— Aim of the task —
Would you please repeat exactly the entries below, starting at the line with "This screenshot has width=1480, height=812." and ending at the line with "the green phone", and nothing outside that range? Leave out the pictures.

— Data for analysis —
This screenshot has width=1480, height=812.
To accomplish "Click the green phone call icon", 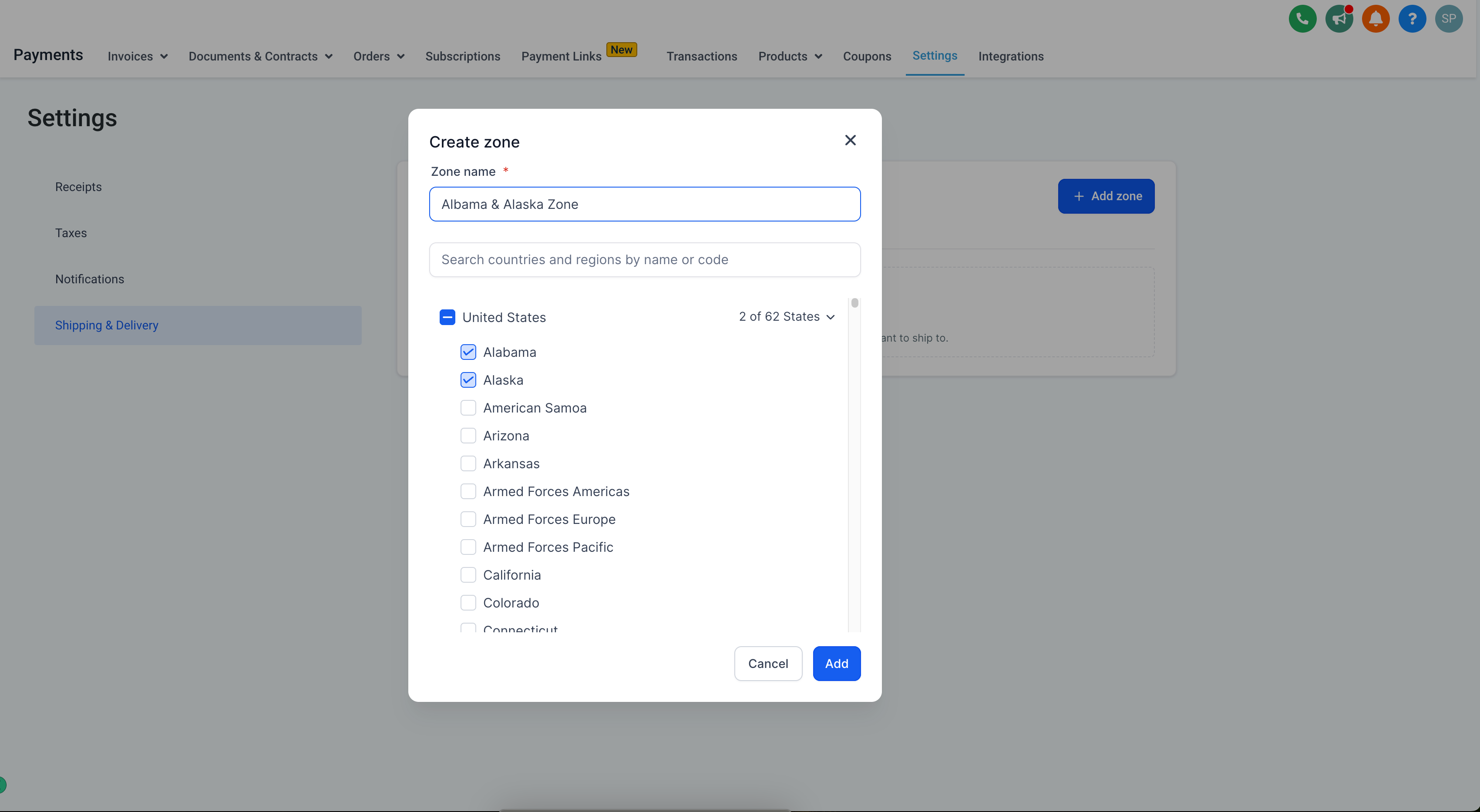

---

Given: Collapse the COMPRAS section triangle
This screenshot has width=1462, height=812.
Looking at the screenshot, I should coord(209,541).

--

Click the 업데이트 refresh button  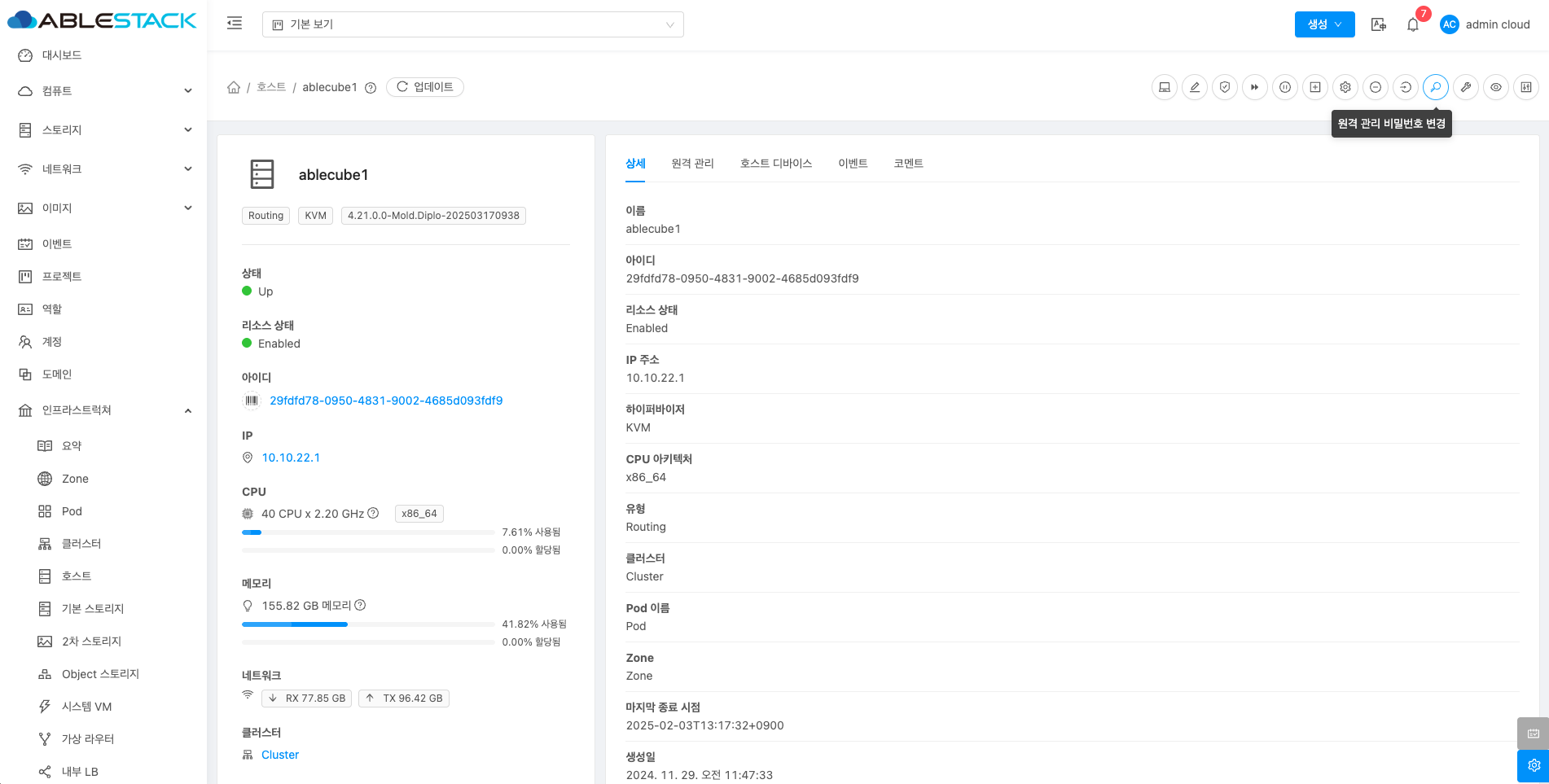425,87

— Written answer —
This screenshot has width=1480, height=812.
To accomplish "Click the green phone call icon", 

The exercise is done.